# portmeirion...the stunt drivers!!!!!



## Guest (Oct 30, 2002)

well here we go boys & girls...the video is looming. Be afraid, be very afraid!! PJ got her speeding ticket BTW 47 in 30mph  

http://www.********.co.uk/gallery/HeadEd/r.jpg

http://www.********.co.uk/gallery/HeadEd/rt.jpg

http://www.********.co.uk/gallery/HeadEd/tim.jpg


----------



## jampott (Sep 6, 2003)

I've been waiting HOURS for these you git!!


----------



## Guest (Oct 31, 2002)

> I've been waiting HOURS for these you git!!


sad fuck!


----------



## b3ves (May 6, 2002)

Great stills! I can't wait to see the vid


----------



## Guest (Oct 31, 2002)

> Great stills! I can't wait to see the vid


Rob,

Check out the second still... you seem to be checking the rear-view to see if Tim is sneaking up on the outside!! LOL


----------



## jampott (Sep 6, 2003)

Love that one of me with your wheel in view. Class shot.... I can see a desktop coming on... 

And you shouldn't have sent me a text earlier saying these would be up in "an hour" if you meant 4 hours, you horrible man....


----------



## jampott (Sep 6, 2003)

yeah, caption for that one is Rob looking in his mirror saying "where the fuck did he go? he was behi.... ahhhhh there he comes!"


----------



## Guest (Oct 31, 2002)

> yeah, caption for that one is Rob looking in his mirror saying "where the fuck did he go? he was behi....


dolly the sheep.........baa baa!! ;D  8)


----------



## Guest (Oct 31, 2002)

It will all make sense when you see the vid


----------



## jampott (Sep 6, 2003)

somehow I think none of the footage taken after the meal started will make any sense...... 

What sort of music are you cutting over it m8?


----------



## W7 PMC (May 6, 2002)

It promises to be a top bit of viewing. Great stills. Can we watch the video twice, firstly before we start drinking then secondly once we're all drunk. The parts that don't make sense in the first viewing are bound to make sense at the second viewing   ;D


----------



## W7 PMC (May 6, 2002)

Sorry, but did i forgot to mention, Clarkson did not get a ticket. Guess it was 30mph in a 30mph for me  ;D


----------



## Guest (Oct 31, 2002)

> Sorry, but did i forgot to mention, Clarkson did not get a ticket. Guess it was 30mph in a 30mph for me  ;D


*ahem* more like you have hookie number plates that can't be traced... ;D  _note to self nip down to Halfords this aft_ 

Or do we have an undercover policeman in our midst...what do you reckon guys!


----------



## W7 PMC (May 6, 2002)

*LOL* ;D


----------



## vlastan (May 6, 2002)

OH MY GOD!! Mr Clarkson grassed you up guys!! I guess he is paid commision for every successful ticket that the police sends out !!


----------



## W7 PMC (May 6, 2002)

Looks like i've been rumbled by Lord V of all people  Don't you just love a conspiracy ;D


----------



## kiwiTT (May 7, 2002)

What about you Rob? You were the lead car at that point...... did you get a NIP from the Welsh constabulary?

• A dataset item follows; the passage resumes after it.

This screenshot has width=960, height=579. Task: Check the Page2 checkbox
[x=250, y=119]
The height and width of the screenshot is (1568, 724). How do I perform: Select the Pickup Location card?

Thorney was saying last night that one of the guys in the BMW club knows exactly where and how we got caught, and that it's a regular weekend revenue-collecting exercise for the fuzz in North Wales.....

Pictures look great Marty ;D

Doug


----------



## Guest (Oct 31, 2002)

> somehow I think none of the footage taken after the meal started will make any sense......
> 
> What sort of music are you cutting over it m8?


Just your typical music, Val Doonican, Des O'Connor.. you know, I just took some CDs out of PJs multi-changer...


----------



## Guest (Oct 31, 2002)

> Just your typical music, Val Doonican, Des O'Connor.. you know, I just took some CDs out of PJs multi-changer...


You bar steward put my CD's back....anyway I thought you were using one of your Nolan CDs! _I'm in the mood for dancing..._ actually from what I remember of the after dinner scenes it wasn't too disimilar from that : : ;D


----------